Start of Record extracts

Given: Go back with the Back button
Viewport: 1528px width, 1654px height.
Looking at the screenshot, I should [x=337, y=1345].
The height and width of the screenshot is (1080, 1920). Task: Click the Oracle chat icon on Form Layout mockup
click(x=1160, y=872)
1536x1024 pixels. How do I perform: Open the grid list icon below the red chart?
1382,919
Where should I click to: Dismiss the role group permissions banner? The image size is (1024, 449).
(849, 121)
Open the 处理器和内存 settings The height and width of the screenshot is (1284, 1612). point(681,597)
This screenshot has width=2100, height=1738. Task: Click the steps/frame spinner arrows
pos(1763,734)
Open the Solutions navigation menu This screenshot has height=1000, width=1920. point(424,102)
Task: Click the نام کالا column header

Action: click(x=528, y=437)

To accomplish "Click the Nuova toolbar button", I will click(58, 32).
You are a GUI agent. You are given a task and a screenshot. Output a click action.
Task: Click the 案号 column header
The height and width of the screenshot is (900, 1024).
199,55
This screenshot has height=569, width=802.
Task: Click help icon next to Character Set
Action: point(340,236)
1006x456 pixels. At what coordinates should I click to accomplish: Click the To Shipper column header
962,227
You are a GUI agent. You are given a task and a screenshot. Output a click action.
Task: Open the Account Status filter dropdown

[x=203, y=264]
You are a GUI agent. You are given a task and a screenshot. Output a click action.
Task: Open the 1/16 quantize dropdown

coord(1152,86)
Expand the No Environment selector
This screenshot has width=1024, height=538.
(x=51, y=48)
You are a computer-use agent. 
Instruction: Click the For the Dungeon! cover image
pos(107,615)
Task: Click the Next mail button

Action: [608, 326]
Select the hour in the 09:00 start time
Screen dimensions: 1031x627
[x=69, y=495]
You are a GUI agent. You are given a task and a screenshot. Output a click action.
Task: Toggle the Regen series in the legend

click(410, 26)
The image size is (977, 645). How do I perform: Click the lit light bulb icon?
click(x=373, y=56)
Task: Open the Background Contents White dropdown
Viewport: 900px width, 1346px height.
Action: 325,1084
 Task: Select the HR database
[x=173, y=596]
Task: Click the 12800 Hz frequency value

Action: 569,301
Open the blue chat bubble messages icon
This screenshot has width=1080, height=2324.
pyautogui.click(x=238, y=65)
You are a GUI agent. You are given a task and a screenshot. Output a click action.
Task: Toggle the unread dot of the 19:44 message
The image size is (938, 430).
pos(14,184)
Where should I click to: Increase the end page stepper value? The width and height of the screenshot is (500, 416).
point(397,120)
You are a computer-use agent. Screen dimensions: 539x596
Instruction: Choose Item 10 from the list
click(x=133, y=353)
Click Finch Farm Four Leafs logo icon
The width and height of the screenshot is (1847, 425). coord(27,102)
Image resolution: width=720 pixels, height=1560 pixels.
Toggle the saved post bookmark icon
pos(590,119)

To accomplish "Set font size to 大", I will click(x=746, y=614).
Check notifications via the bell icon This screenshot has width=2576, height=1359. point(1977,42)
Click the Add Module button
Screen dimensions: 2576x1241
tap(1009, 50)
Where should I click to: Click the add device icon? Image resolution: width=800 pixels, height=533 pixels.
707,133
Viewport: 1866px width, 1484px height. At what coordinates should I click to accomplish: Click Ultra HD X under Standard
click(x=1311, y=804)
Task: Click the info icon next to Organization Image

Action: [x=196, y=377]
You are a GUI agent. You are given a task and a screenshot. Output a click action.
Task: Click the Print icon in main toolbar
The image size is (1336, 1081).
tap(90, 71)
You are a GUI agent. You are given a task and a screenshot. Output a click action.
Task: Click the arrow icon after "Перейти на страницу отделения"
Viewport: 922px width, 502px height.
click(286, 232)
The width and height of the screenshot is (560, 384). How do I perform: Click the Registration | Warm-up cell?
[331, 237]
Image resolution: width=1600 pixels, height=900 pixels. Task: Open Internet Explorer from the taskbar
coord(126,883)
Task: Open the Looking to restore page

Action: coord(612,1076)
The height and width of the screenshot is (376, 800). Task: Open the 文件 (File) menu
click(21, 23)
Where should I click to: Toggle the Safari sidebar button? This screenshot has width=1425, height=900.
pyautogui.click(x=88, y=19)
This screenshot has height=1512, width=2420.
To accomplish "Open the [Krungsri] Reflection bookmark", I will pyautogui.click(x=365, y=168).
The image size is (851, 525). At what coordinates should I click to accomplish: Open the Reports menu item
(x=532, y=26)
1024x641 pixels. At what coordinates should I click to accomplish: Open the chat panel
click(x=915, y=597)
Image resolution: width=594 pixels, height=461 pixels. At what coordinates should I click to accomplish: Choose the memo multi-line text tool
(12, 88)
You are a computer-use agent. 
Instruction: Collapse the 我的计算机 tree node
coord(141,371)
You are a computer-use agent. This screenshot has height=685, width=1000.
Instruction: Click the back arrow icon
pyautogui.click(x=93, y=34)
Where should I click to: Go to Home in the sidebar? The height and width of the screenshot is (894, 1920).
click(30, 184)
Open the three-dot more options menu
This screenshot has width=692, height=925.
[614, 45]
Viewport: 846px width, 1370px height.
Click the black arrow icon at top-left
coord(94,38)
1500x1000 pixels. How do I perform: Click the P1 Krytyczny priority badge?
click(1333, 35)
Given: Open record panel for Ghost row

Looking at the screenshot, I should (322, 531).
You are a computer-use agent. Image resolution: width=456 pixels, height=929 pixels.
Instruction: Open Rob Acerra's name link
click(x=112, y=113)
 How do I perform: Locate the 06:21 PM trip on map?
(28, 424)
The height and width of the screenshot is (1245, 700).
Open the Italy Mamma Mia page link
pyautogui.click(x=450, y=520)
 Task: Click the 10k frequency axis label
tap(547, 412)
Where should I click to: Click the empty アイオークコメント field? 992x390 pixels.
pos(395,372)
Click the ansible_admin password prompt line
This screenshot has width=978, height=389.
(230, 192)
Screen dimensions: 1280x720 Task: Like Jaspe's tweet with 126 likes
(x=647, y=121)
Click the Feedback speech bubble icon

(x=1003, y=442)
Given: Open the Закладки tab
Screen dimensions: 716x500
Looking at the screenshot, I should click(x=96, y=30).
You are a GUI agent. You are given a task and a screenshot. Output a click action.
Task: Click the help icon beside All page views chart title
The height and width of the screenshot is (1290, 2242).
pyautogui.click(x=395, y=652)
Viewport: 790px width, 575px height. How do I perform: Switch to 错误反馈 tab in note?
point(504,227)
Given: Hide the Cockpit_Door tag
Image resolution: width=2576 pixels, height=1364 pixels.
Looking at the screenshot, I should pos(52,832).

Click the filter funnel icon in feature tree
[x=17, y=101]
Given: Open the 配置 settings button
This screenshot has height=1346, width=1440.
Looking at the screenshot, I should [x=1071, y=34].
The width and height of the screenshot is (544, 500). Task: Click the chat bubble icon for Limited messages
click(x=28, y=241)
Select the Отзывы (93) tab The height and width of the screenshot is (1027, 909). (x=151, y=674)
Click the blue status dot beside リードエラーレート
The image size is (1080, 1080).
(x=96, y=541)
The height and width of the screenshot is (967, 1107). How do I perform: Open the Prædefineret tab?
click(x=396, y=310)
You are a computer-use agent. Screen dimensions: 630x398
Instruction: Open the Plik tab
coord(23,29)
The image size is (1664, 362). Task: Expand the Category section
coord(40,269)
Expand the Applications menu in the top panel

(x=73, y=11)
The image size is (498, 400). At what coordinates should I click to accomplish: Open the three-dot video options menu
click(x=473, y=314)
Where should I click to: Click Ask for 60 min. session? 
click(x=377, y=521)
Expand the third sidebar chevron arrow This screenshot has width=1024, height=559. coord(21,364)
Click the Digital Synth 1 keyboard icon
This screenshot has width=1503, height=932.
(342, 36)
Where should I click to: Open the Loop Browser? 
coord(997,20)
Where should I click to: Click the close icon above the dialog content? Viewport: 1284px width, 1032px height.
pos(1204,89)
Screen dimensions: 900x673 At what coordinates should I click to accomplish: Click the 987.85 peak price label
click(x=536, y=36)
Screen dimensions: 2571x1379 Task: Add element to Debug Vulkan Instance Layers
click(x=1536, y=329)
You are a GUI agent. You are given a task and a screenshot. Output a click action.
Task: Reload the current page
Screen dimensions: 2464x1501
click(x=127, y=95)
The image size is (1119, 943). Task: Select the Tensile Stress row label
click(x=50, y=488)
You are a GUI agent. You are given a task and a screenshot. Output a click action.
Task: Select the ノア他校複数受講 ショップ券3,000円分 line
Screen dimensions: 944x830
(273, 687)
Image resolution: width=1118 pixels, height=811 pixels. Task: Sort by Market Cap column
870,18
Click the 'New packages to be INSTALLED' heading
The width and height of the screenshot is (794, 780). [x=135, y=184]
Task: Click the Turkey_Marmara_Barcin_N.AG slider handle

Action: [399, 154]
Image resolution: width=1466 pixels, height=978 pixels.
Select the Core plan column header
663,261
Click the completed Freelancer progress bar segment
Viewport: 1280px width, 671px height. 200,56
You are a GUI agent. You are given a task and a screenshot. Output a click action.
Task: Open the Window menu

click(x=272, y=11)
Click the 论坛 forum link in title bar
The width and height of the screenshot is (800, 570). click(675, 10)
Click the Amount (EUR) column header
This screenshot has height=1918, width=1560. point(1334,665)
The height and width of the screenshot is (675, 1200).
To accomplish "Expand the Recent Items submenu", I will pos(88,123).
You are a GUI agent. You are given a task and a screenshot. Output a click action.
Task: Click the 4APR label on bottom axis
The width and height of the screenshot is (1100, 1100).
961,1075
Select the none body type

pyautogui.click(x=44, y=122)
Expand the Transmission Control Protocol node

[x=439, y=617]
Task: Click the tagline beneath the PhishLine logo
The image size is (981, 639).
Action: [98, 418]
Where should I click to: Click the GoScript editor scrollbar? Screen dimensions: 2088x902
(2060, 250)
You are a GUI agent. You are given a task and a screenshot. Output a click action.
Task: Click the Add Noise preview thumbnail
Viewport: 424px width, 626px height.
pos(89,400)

End of Record extracts

## Stated task
Express the records from the line that contains "Screen dimensions: 900x673" through the line that contains "click(x=1536, y=329)" as a Markdown table with the columns Row and Line, where Row holds a row number and Line holds the line, and leave out any blank lines.

## Result
| Row | Line |
|---|---|
| 1 | Screen dimensions: 900x673 At what coordinates should I click to accomplish: Click the 987.85 peak price label |
| 2 | click(x=536, y=36) |
| 3 | Screen dimensions: 2571x1379 Task: Add element to Debug Vulkan Instance Layers |
| 4 | click(x=1536, y=329) |